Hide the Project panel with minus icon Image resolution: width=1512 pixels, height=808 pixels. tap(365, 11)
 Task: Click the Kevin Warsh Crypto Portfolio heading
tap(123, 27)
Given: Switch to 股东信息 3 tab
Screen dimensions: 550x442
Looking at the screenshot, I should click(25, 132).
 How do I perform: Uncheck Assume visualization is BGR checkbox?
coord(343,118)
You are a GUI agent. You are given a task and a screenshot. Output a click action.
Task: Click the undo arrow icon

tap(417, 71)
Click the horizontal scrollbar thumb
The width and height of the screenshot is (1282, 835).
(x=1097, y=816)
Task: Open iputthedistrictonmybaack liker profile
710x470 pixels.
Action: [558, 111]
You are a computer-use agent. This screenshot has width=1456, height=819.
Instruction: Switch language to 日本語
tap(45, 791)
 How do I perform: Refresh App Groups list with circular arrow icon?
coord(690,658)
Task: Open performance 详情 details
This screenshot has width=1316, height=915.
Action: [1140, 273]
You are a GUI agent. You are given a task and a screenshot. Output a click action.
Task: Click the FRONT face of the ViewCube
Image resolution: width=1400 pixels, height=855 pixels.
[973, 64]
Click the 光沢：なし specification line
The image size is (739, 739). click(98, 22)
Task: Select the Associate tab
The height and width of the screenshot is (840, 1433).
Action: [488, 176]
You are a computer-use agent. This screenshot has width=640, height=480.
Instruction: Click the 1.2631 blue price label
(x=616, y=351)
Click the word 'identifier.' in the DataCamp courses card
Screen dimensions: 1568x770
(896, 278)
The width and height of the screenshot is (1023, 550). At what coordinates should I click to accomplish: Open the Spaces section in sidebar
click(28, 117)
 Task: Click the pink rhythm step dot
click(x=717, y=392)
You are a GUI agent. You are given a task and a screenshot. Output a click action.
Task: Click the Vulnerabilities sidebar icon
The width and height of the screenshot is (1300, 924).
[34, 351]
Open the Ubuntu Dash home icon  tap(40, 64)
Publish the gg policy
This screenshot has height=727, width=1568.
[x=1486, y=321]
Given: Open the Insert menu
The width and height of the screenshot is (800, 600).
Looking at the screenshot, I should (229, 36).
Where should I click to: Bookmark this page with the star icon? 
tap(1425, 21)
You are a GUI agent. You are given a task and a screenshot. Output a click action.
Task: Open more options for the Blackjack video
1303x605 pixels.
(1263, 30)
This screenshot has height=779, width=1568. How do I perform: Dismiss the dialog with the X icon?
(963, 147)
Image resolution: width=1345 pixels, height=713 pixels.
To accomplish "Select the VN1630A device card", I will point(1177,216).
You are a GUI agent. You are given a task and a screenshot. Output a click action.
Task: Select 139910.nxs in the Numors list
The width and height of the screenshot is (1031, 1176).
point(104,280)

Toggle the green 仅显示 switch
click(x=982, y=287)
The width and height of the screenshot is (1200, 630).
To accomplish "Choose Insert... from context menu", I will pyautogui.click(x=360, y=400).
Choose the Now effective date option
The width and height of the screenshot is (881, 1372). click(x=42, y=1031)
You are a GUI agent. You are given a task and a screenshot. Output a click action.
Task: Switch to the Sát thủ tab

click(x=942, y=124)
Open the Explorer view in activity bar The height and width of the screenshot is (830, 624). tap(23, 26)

STATED PROBLEM.
Rewrite the entries from the line containing "Task: Click the Kevin" through the line containing "(x=1097, y=816)", changing "undo" to "redo" and keeping everything else the same.

WORKED ANSWER.
 Task: Click the Kevin Warsh Crypto Portfolio heading
tap(123, 27)
Given: Switch to 股东信息 3 tab
Screen dimensions: 550x442
Looking at the screenshot, I should click(25, 132).
 How do I perform: Uncheck Assume visualization is BGR checkbox?
coord(343,118)
You are a GUI agent. You are given a task and a screenshot. Output a click action.
Task: Click the redo arrow icon

tap(417, 71)
Click the horizontal scrollbar thumb
The width and height of the screenshot is (1282, 835).
(x=1097, y=816)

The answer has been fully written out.